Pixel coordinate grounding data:
---

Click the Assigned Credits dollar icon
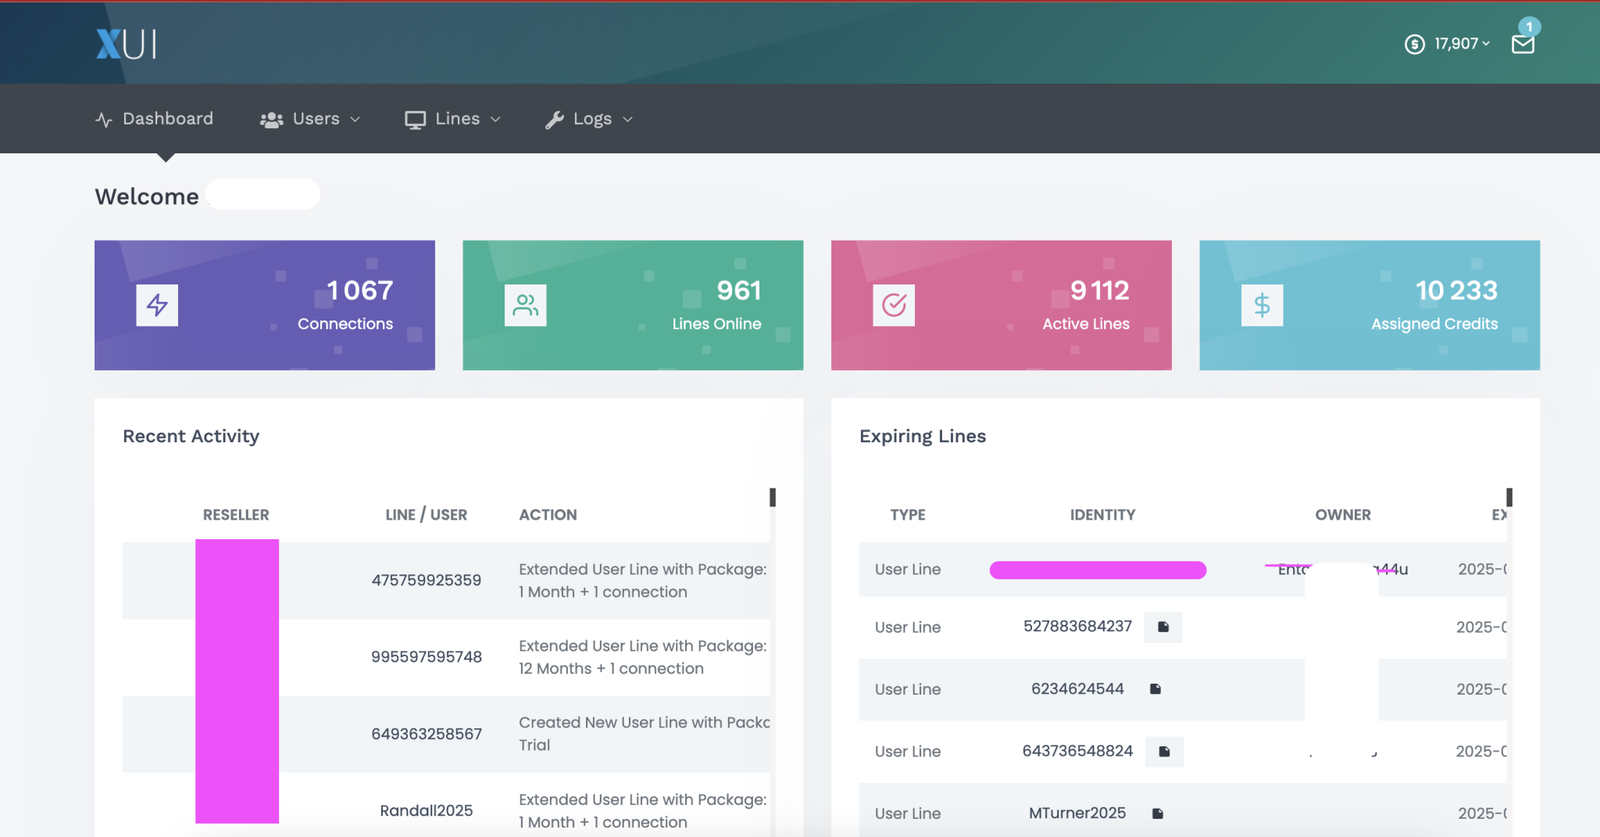Viewport: 1600px width, 837px height. (1262, 305)
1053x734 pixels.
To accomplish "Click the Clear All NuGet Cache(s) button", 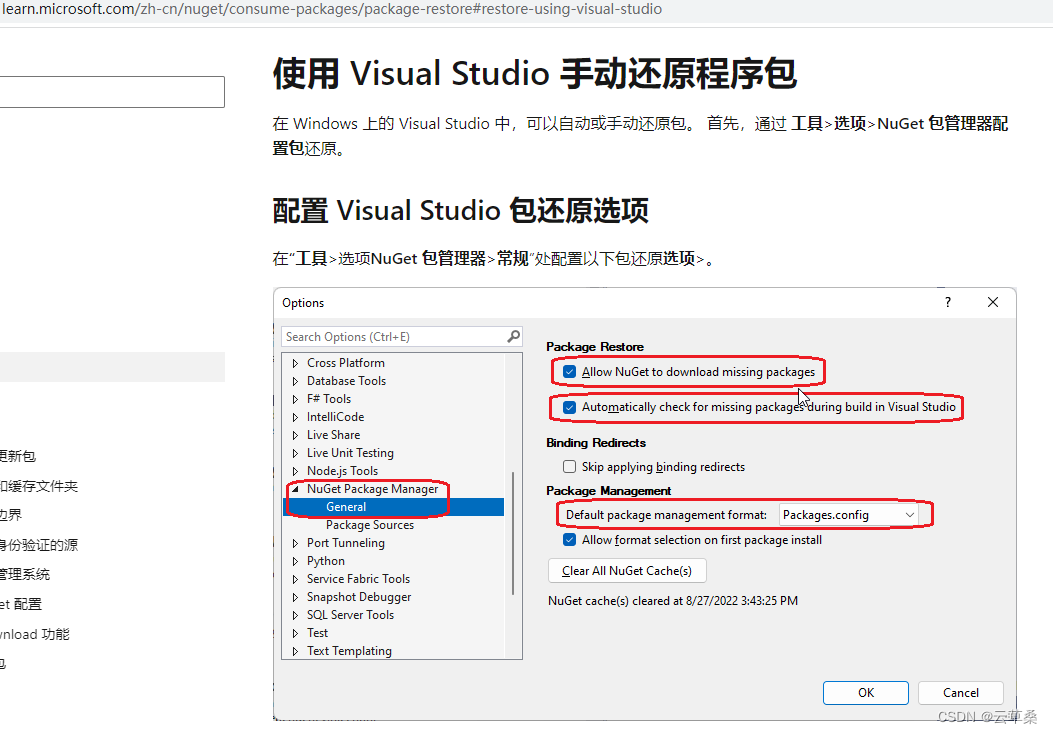I will point(626,570).
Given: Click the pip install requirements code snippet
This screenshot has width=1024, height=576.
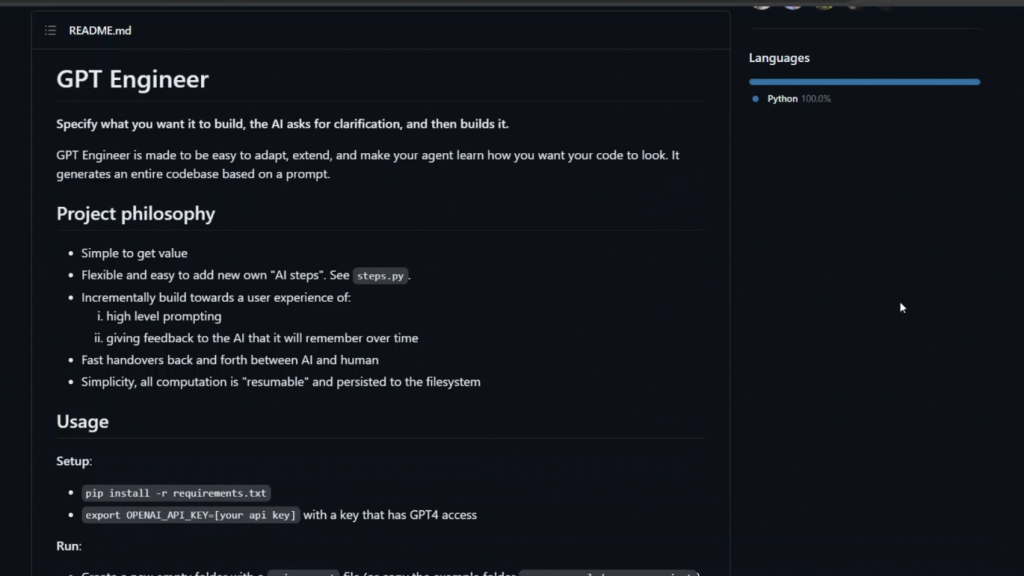Looking at the screenshot, I should point(176,493).
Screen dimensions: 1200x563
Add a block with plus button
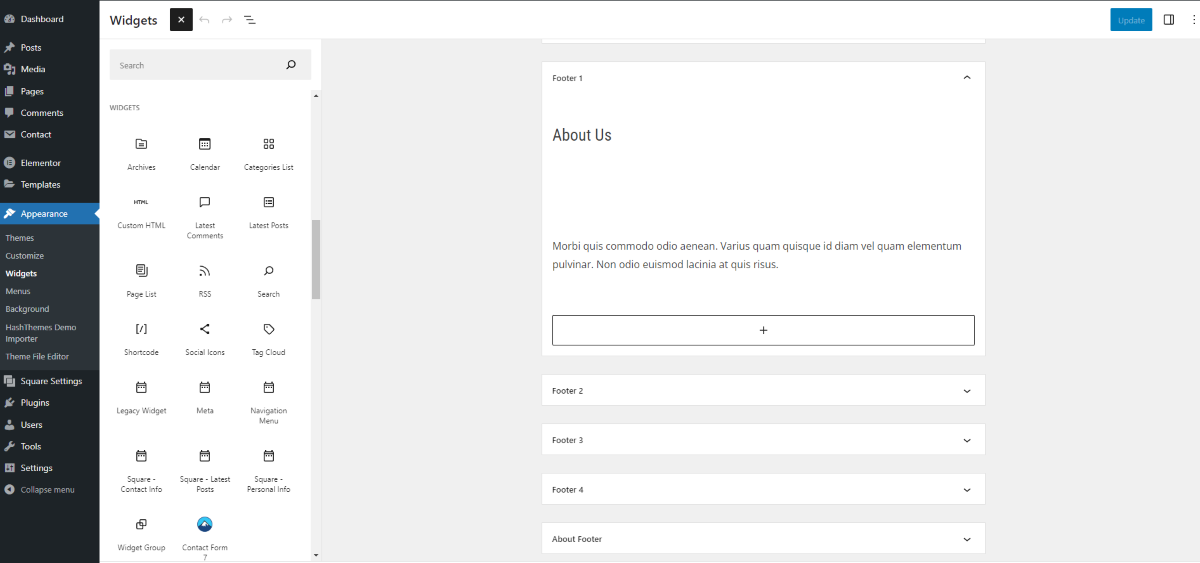tap(763, 330)
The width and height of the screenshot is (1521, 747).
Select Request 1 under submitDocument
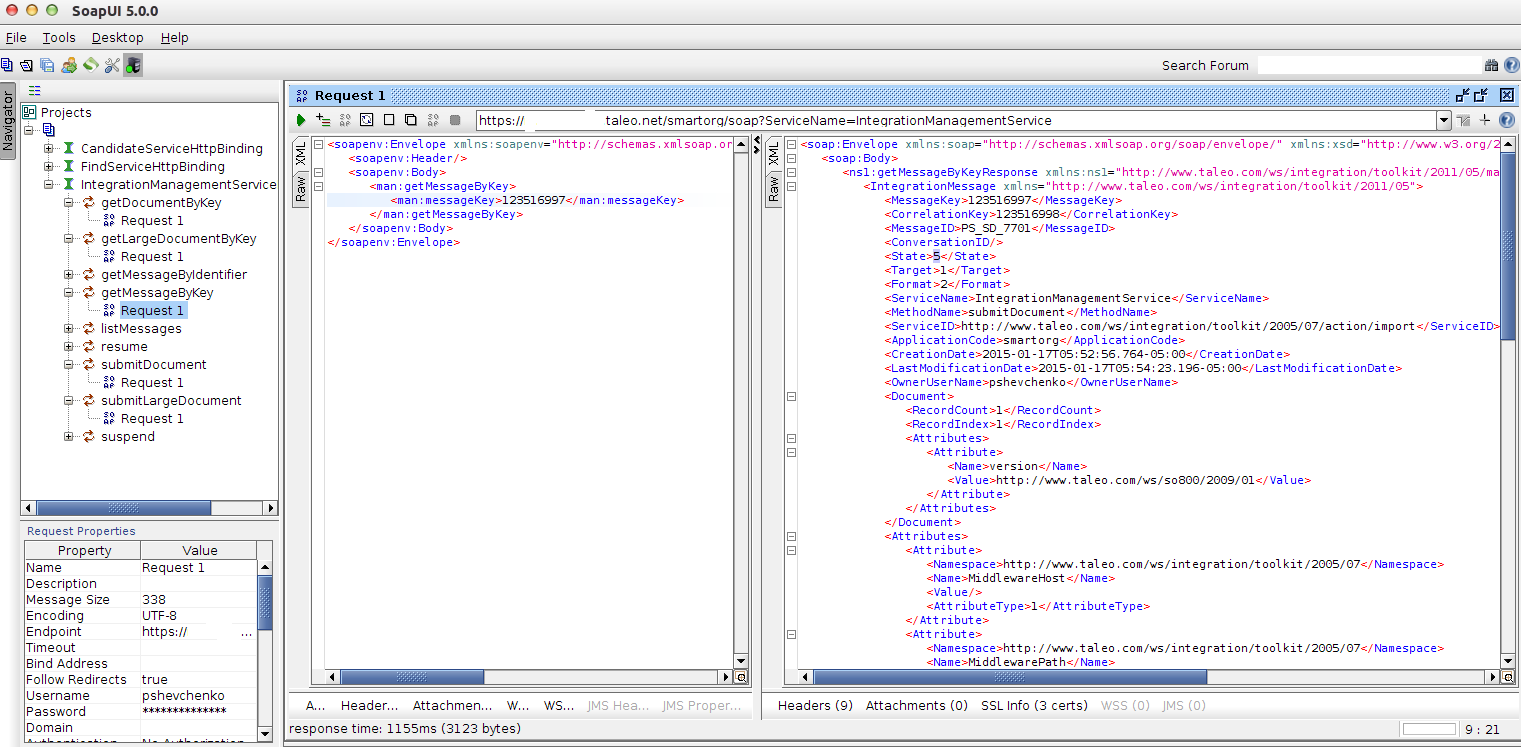[x=152, y=383]
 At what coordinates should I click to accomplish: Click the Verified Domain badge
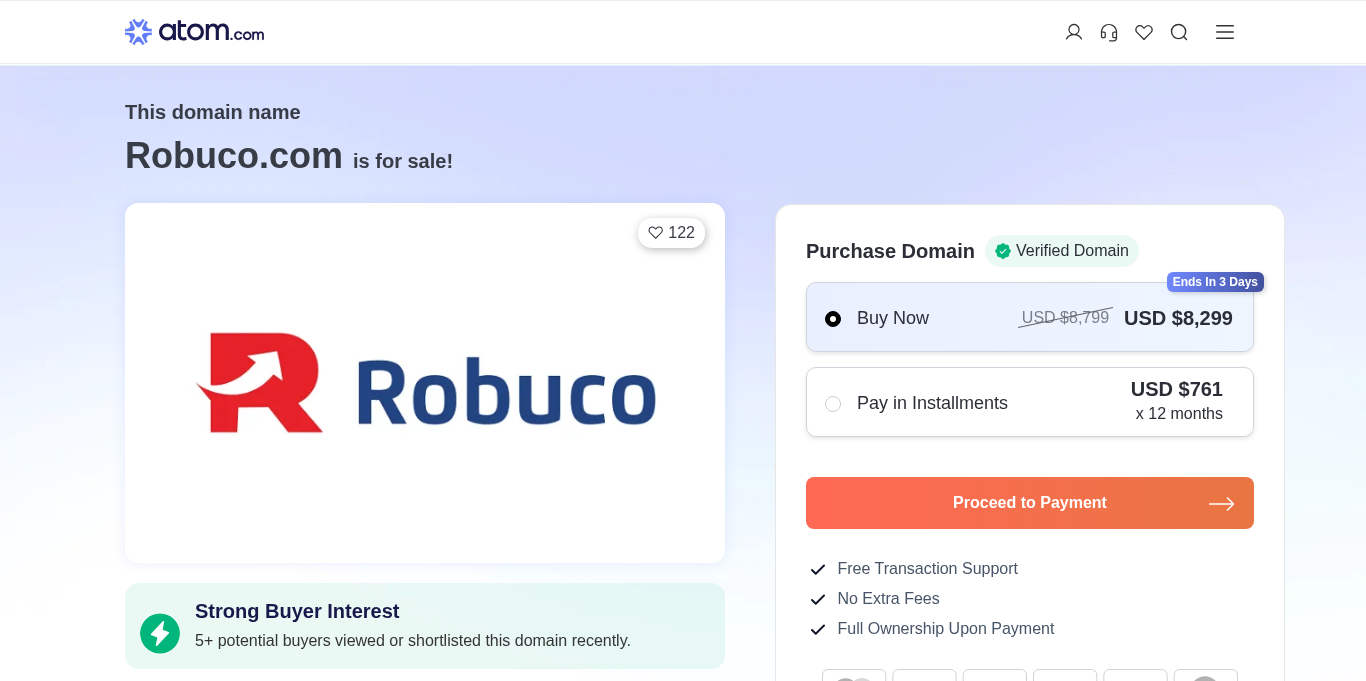pyautogui.click(x=1061, y=251)
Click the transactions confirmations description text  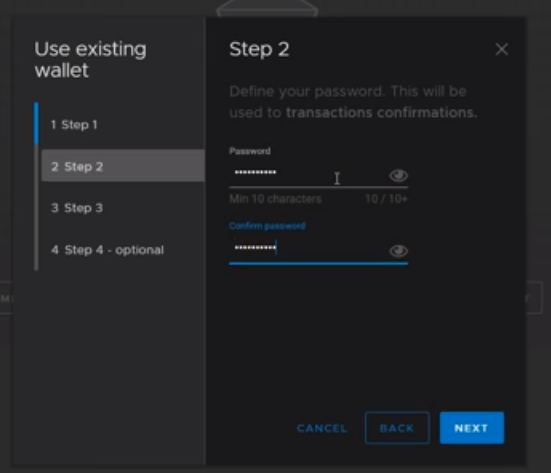pos(382,112)
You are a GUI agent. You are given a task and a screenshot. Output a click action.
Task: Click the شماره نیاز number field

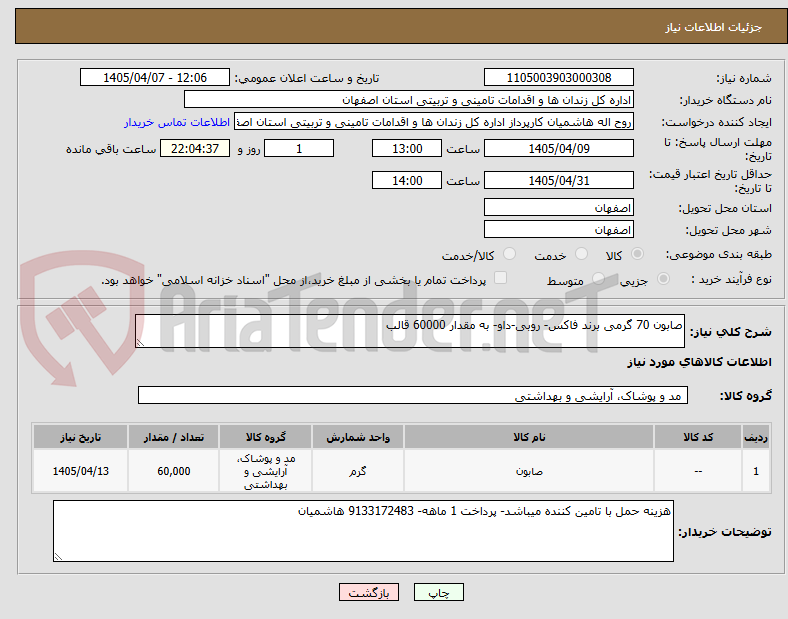[x=559, y=77]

---

DESCRIPTION OF THE TASK: Starting at the line that contains "You are a GUI", reproduce exactly and only the lines through the end of the entries above, with the pictures excluded.

ANSWER FOR THIS EXERCISE:
You are a GUI agent. You are given a task and a screenshot. Output a click action.
Task: Click the شماره نیاز number field

[x=559, y=77]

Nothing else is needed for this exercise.